# AIM OF THE TASK
Scan the material and copy out each line where the word "computer" occurs.

[Opening GIVEN DATA section]

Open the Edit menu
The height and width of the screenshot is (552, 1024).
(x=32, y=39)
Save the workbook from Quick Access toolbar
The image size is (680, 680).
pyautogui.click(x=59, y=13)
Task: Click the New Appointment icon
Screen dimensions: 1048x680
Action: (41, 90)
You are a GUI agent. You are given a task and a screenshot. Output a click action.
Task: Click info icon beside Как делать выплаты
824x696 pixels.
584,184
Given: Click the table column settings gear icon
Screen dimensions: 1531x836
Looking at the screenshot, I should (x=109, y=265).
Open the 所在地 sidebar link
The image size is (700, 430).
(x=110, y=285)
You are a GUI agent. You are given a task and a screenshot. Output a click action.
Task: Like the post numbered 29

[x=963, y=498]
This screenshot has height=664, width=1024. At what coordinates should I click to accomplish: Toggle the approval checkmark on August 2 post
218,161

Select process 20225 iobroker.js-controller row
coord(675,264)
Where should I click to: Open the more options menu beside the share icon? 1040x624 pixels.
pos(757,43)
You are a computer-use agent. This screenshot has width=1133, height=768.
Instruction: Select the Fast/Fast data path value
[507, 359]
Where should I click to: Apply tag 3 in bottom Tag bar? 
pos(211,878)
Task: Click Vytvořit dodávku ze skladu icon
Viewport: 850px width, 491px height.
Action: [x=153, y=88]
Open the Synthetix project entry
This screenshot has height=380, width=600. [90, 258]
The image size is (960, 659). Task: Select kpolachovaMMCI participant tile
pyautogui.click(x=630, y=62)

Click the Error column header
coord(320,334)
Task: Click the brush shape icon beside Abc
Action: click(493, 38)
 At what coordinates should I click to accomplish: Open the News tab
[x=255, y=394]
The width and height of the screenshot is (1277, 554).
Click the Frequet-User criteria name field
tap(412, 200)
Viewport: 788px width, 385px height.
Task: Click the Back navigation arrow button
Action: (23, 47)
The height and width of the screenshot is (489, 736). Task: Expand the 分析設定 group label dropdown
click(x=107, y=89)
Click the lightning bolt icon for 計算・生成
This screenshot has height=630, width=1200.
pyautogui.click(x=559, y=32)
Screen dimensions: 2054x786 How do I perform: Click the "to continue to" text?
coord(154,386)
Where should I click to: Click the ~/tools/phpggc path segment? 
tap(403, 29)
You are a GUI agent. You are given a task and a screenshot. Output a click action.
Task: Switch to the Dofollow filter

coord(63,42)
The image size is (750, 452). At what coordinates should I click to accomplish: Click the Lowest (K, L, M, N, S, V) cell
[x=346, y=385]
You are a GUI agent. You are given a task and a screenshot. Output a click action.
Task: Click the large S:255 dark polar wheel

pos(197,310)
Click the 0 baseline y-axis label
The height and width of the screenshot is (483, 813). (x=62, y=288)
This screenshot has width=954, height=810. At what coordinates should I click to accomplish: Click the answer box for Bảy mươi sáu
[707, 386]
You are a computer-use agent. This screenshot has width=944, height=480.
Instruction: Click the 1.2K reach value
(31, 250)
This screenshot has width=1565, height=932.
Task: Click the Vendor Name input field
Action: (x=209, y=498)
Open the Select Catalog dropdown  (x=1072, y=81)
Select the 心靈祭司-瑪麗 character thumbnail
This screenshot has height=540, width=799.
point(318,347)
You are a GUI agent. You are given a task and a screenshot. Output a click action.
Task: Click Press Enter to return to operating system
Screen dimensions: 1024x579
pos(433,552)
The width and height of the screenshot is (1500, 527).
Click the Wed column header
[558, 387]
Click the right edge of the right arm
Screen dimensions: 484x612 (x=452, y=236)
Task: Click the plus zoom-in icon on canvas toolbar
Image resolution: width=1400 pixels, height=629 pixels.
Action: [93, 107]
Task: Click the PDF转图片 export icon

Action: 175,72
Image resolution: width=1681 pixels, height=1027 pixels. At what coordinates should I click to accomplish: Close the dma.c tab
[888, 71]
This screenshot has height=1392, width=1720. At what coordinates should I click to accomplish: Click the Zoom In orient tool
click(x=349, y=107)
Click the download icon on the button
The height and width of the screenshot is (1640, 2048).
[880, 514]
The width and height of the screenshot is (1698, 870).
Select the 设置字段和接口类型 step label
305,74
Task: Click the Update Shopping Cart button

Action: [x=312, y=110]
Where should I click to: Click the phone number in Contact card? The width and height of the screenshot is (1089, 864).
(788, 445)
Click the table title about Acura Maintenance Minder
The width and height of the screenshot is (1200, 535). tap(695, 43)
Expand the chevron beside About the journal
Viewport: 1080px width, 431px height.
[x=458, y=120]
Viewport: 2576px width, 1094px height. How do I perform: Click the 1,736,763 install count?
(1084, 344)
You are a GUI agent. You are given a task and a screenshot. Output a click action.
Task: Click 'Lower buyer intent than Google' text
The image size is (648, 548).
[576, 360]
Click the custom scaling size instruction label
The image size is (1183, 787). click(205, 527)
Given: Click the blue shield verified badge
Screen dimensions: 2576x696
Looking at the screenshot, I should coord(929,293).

[Closing GIVEN DATA section]

# RESULT BELOW
You are a computer-use agent. This screenshot has width=1133, height=768.
You are a computer-use agent. This screenshot has width=944, height=480.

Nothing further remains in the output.